• **RECORD EXCERPTS**
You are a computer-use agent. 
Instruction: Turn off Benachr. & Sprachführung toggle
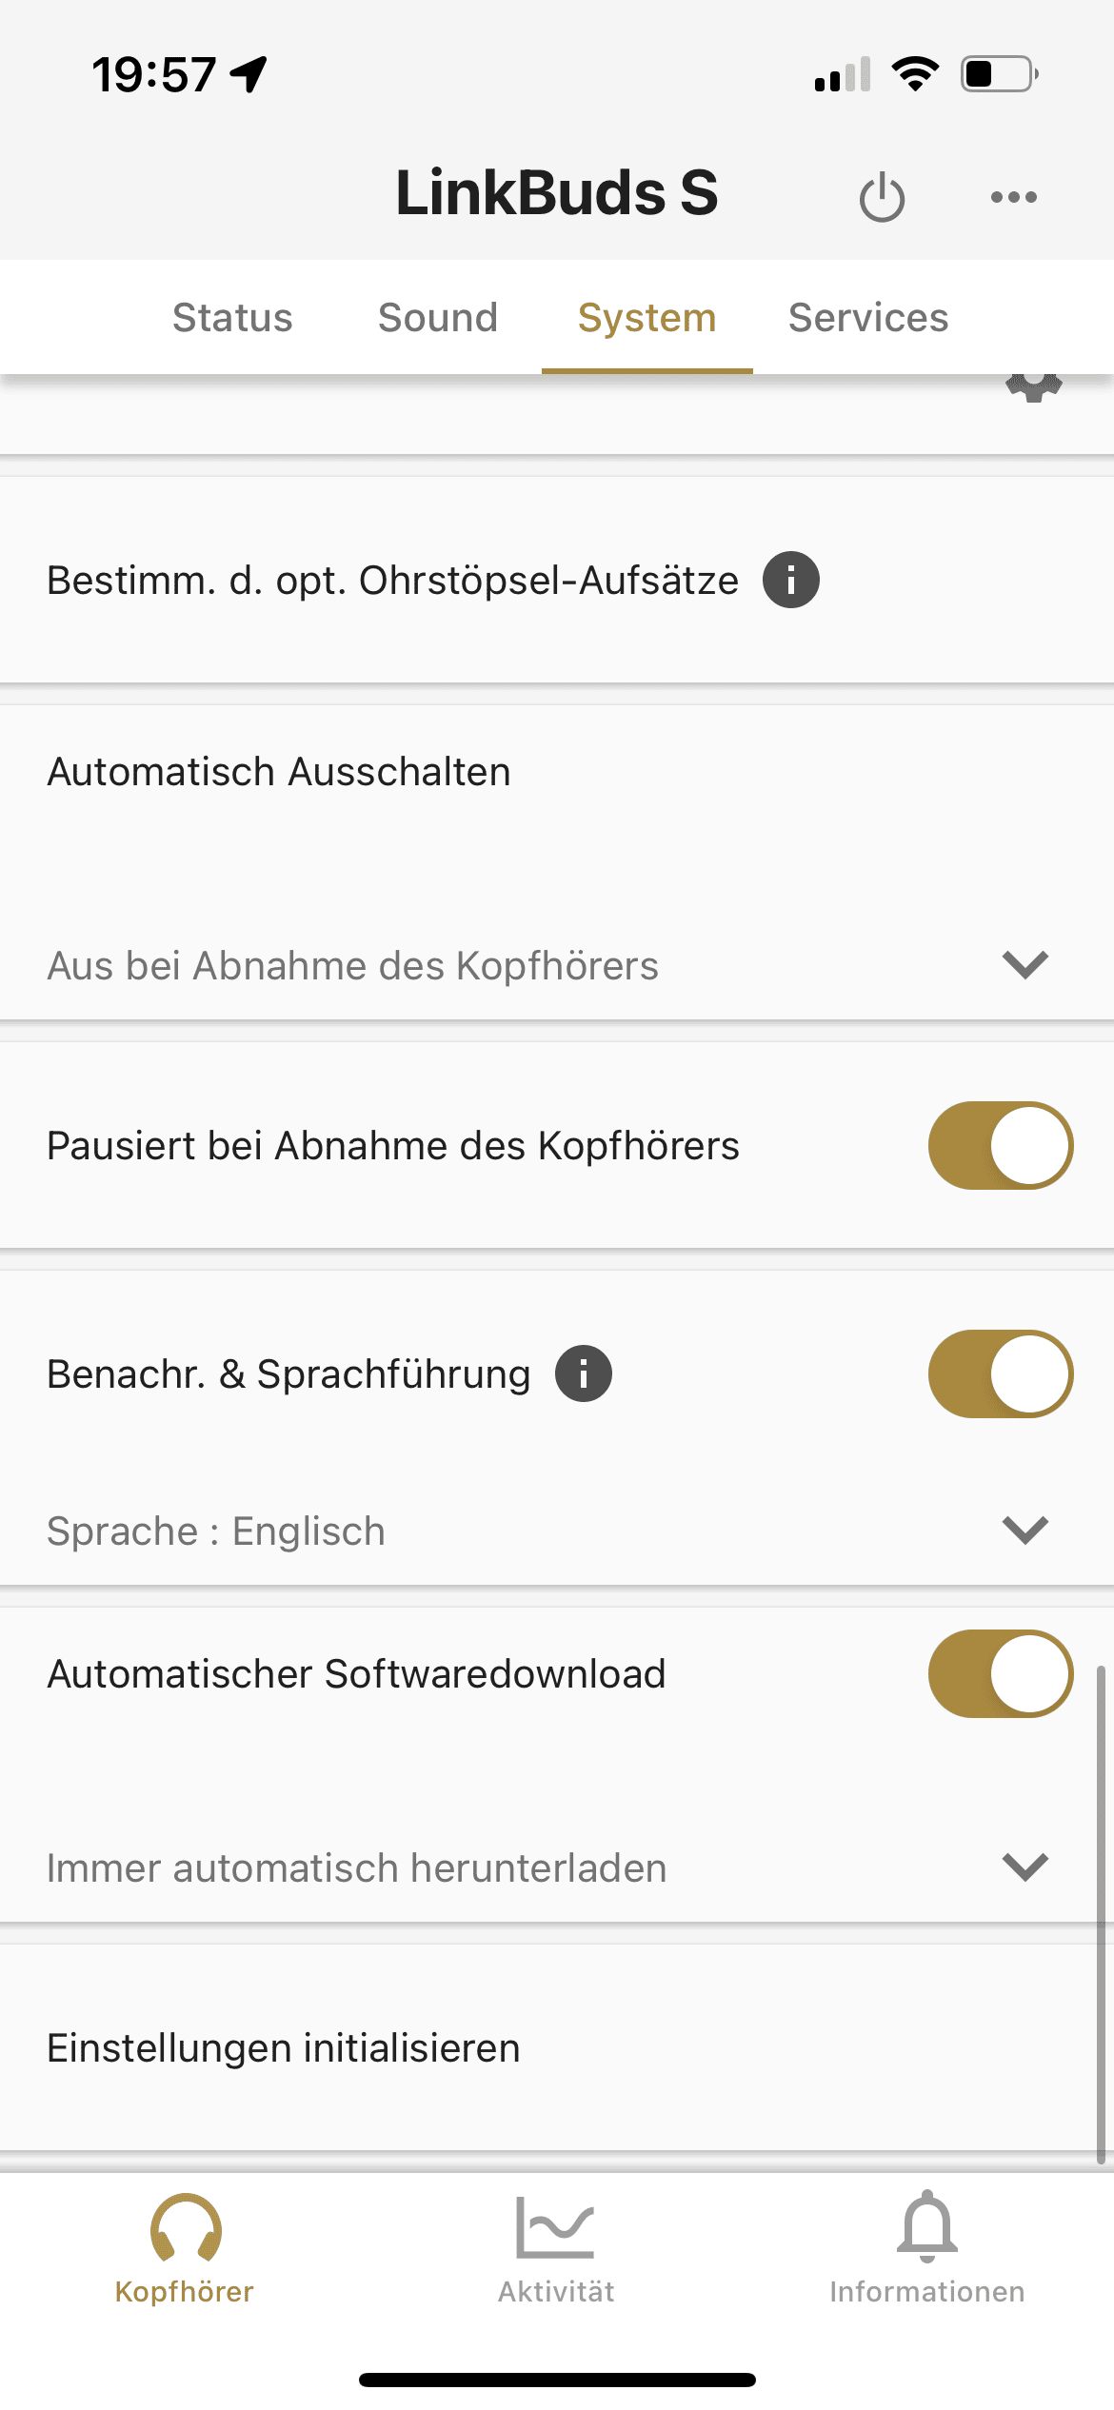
--
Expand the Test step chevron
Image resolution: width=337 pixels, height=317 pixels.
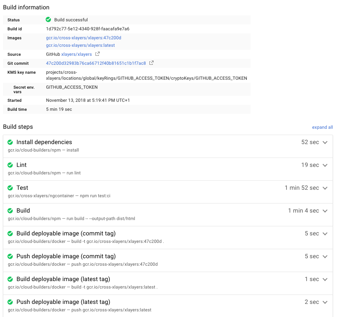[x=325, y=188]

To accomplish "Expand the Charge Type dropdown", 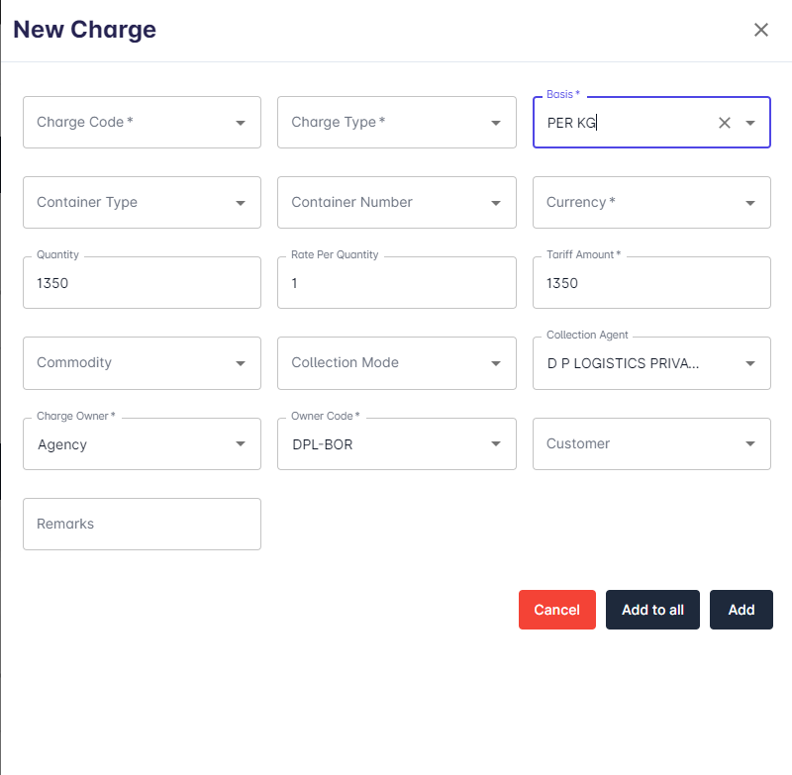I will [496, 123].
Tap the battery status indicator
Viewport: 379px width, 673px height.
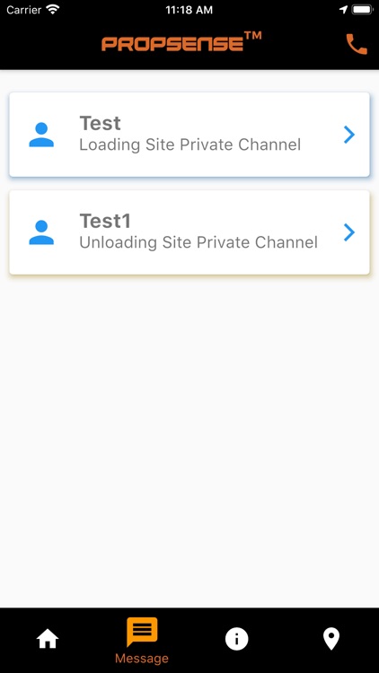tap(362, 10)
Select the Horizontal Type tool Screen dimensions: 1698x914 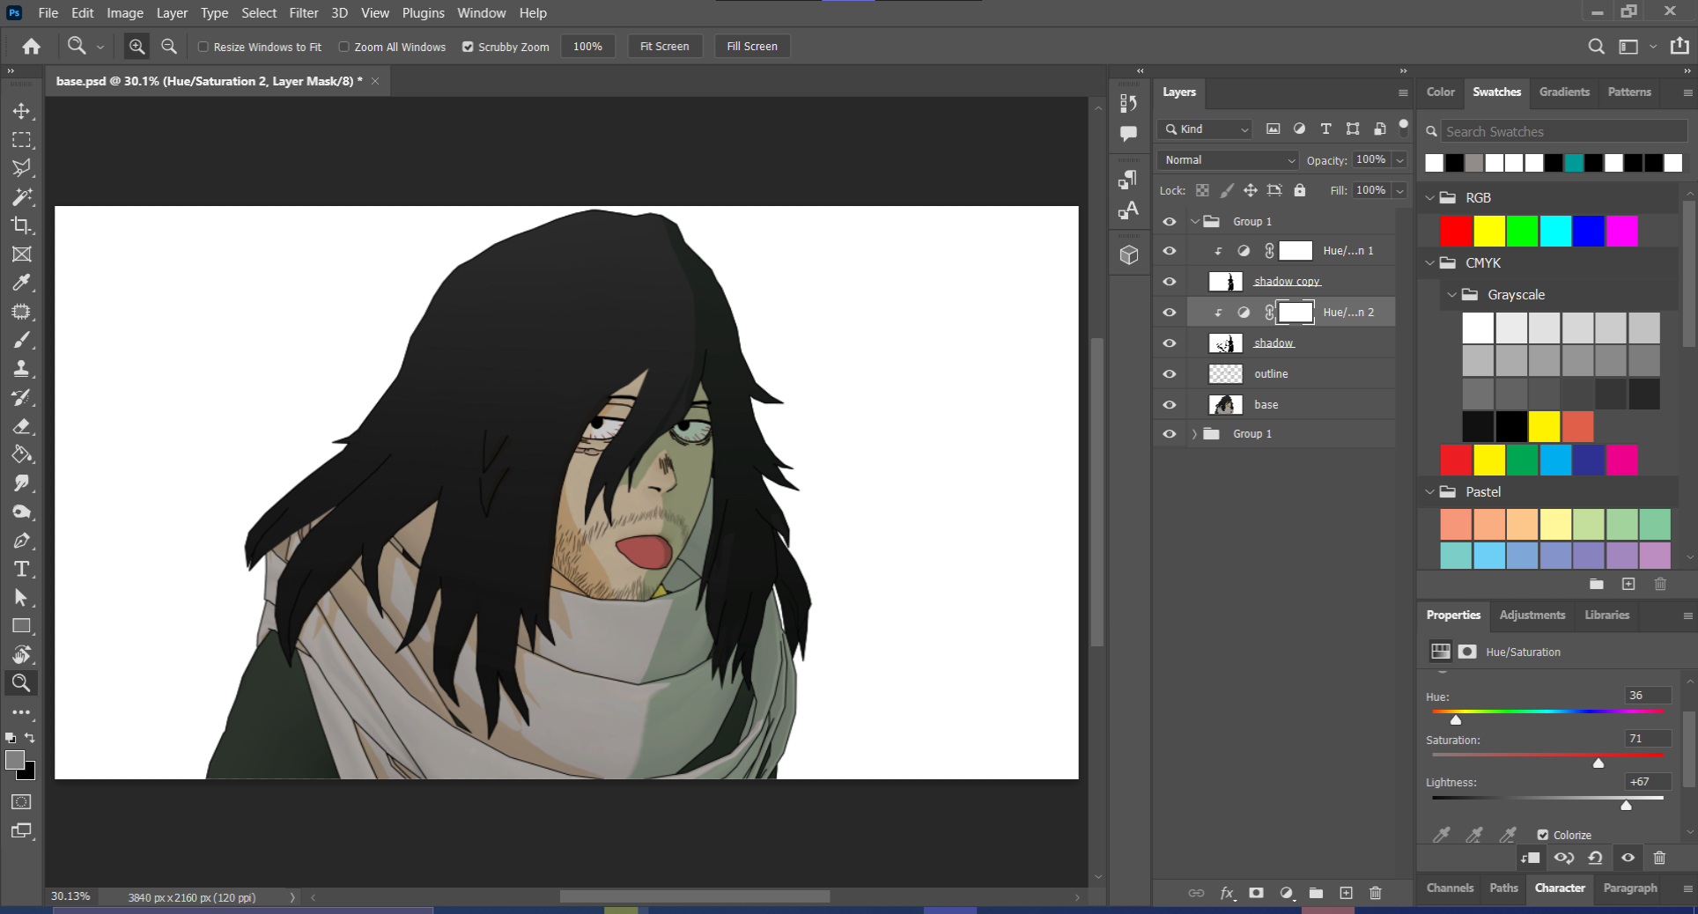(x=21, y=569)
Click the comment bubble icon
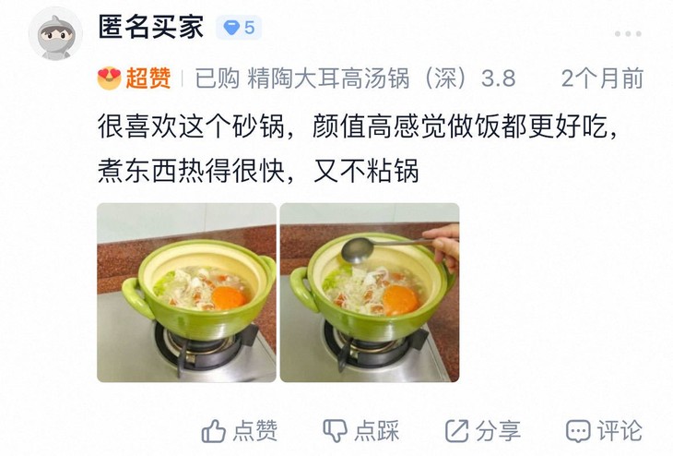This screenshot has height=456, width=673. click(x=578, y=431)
* * *
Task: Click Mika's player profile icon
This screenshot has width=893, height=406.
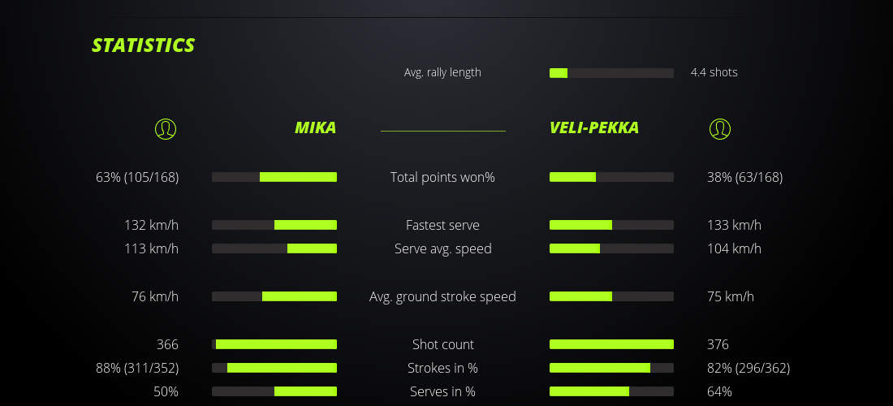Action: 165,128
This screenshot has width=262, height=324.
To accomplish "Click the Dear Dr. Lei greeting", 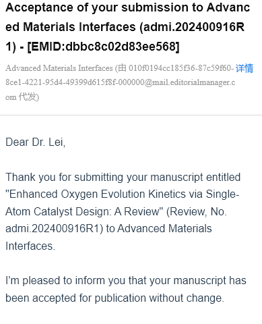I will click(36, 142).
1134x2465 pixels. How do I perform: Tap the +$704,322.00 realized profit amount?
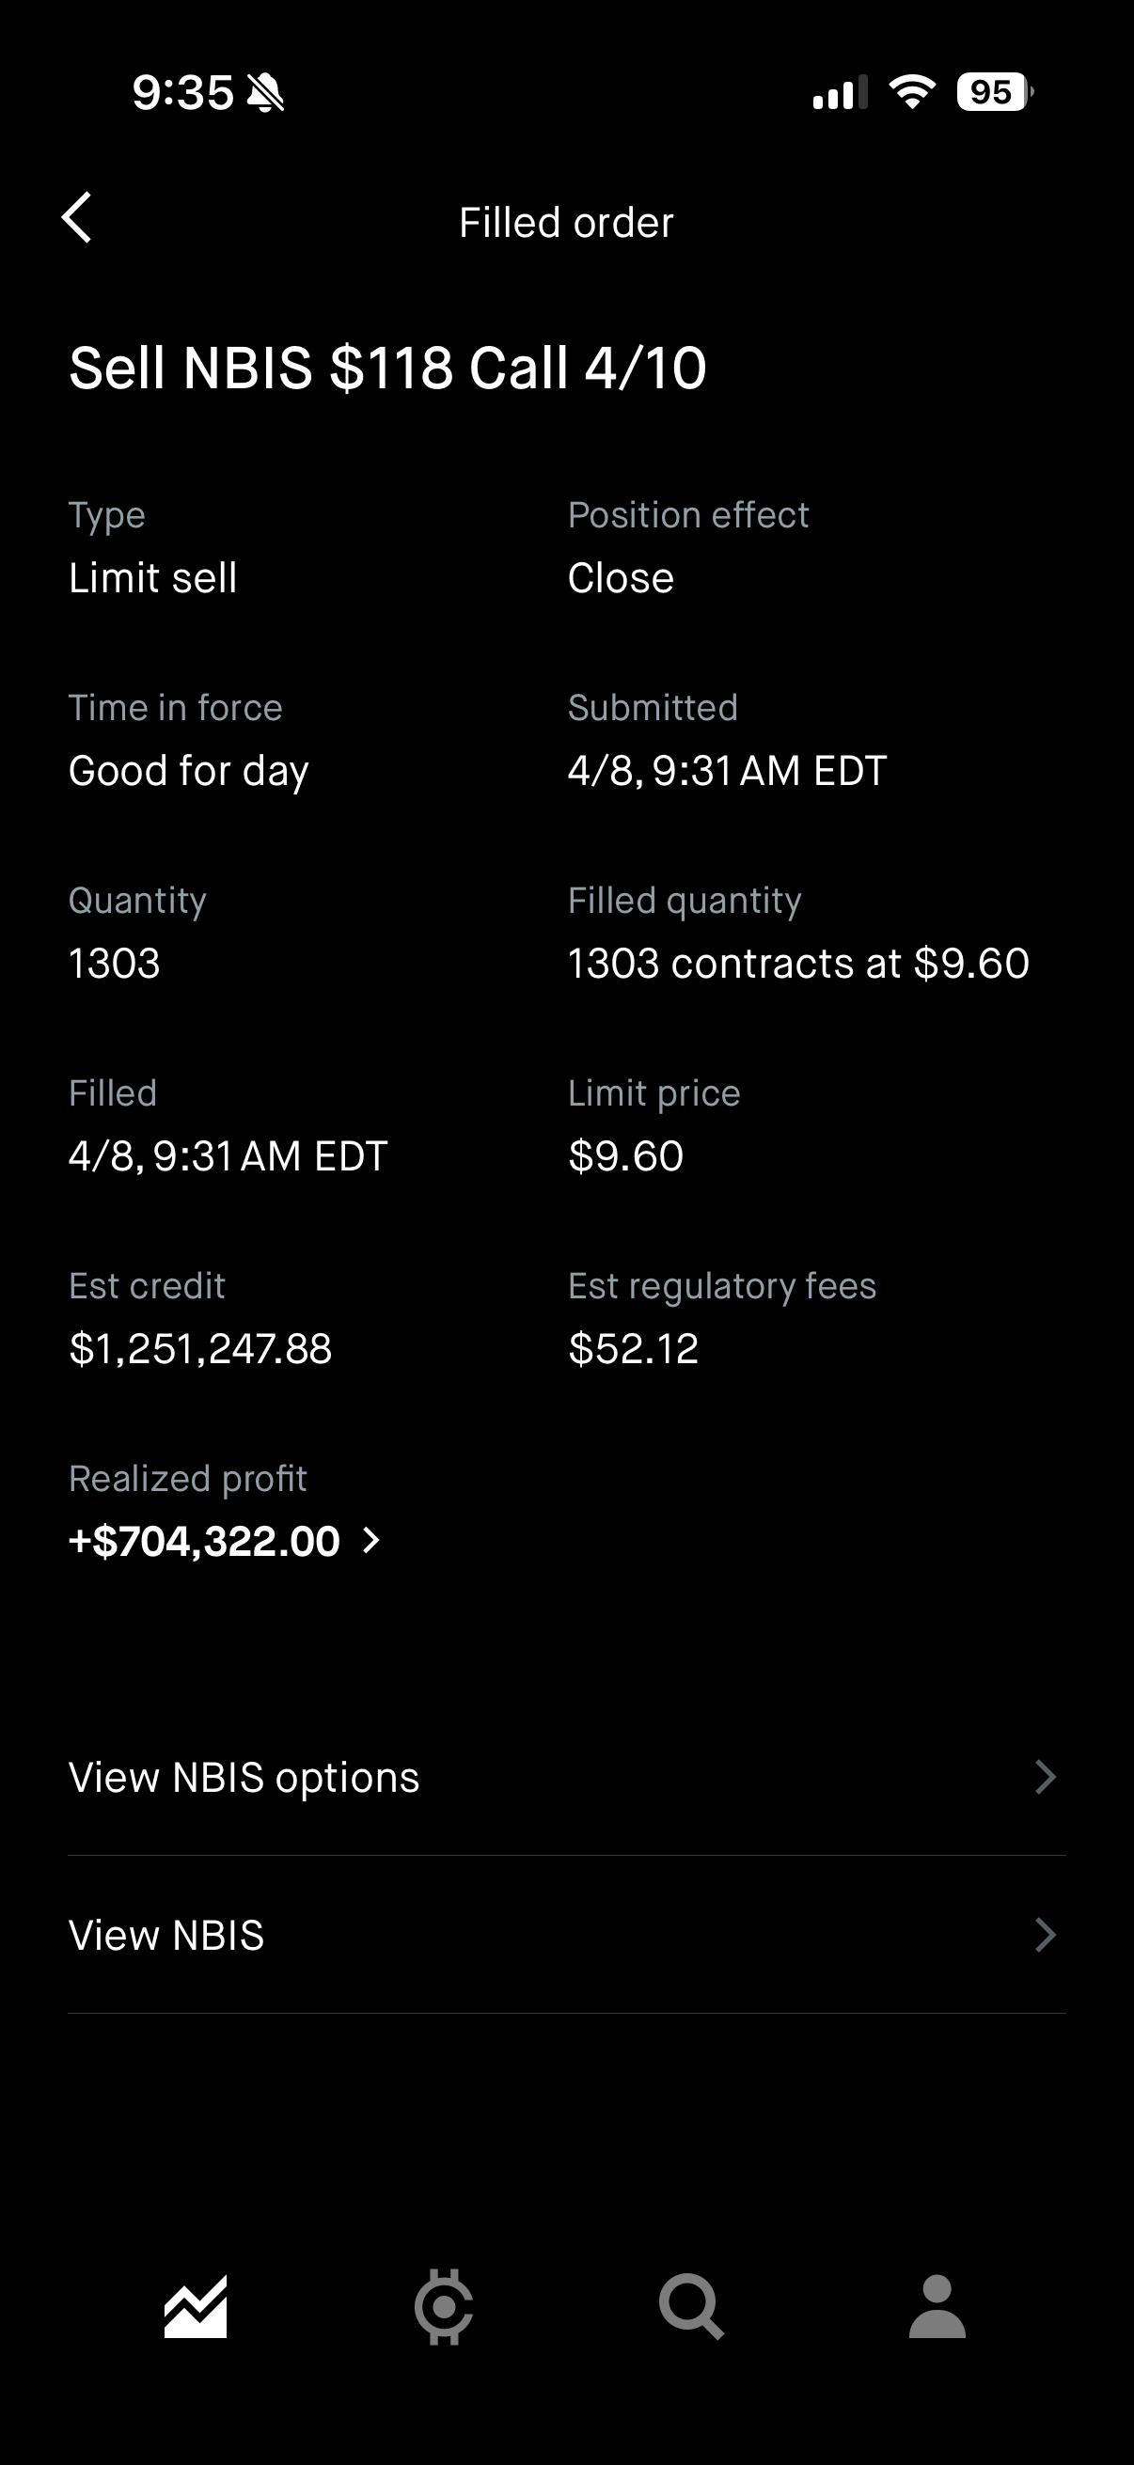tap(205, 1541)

• **EXERCISE DESCRIPTION**
Reproduce exactly, and with no other material, the lines between those holding "You are a computer-use agent." and "Instruction: Turn off", inclusive.

• **EXERCISE RESULT**
You are a computer-use agent. 
Instruction: Turn off Benachr. & Sprachführung toggle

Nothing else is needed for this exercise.